We took a different approach to the content. Whereas previously, almost all of the articles appeared as a continuous scroll with minimal differentiation—the “open floor plan” approach to a publication—NYRA now has front, back, and side doors, connected by a series of rooms, among them Skyline, Essays, Conversations, and Shortcuts. 

NYRA’s allegiance will continue to be to words and drawings. In June, we conducted a call for illustrators, through which we found Sean Suchara to make our cover and a cohort of others—including Laura Szyman, whose drawings accompany this issue’s Shortcuts—to bring illustrated life to our pages. Our tradition of creating collectible posters with each issue will continue, both with our issue centerfolds and through a dedicated imprint, NYRA Editions, led by Phillip Denny. 

Our new home cherishes and emphasizes conversation. We created more spaces, such as the letters section, to hear from our community. Two sections, Skyline and Shortcuts, channel the density of our original broadsheet format and mark the beginning and end of each issue, holding between them essays, reviews, and reported pieces. A dedicated attack column, Wrecking Ball, provides a cathartic kick on the way out. 

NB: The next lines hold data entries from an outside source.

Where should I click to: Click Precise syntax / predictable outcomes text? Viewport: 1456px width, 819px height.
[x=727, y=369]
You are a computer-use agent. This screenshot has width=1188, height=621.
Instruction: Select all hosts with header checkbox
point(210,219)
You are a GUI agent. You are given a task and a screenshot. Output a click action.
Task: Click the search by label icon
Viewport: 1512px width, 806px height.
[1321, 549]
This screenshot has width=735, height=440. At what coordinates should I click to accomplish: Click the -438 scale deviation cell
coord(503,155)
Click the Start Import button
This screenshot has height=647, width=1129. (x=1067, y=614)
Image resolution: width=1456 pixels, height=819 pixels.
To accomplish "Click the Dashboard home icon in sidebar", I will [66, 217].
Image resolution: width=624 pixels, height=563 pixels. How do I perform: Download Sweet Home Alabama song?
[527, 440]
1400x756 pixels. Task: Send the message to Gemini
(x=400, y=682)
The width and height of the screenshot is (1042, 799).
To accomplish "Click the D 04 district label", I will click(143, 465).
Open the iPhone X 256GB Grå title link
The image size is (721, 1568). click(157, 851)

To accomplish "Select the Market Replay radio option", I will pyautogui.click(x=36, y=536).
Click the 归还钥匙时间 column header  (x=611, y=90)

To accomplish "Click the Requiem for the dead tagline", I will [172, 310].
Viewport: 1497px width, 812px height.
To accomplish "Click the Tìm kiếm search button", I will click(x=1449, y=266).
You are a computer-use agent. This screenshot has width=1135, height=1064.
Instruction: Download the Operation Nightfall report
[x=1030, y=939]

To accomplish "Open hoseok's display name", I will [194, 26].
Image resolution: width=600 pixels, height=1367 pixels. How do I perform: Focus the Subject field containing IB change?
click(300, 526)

In some ways our new home is somewhat predictable, maybe even inevitable. It is a little similar to the Brooklyn Rail and that other New York review. It matches almost precisely our “spirit publication,” the 1970s architecture rag Skyline, which also made the stapled tabloid its home. That suits us. We never planned to surprise or startle with our format. The artists, designers, and writers within will do that.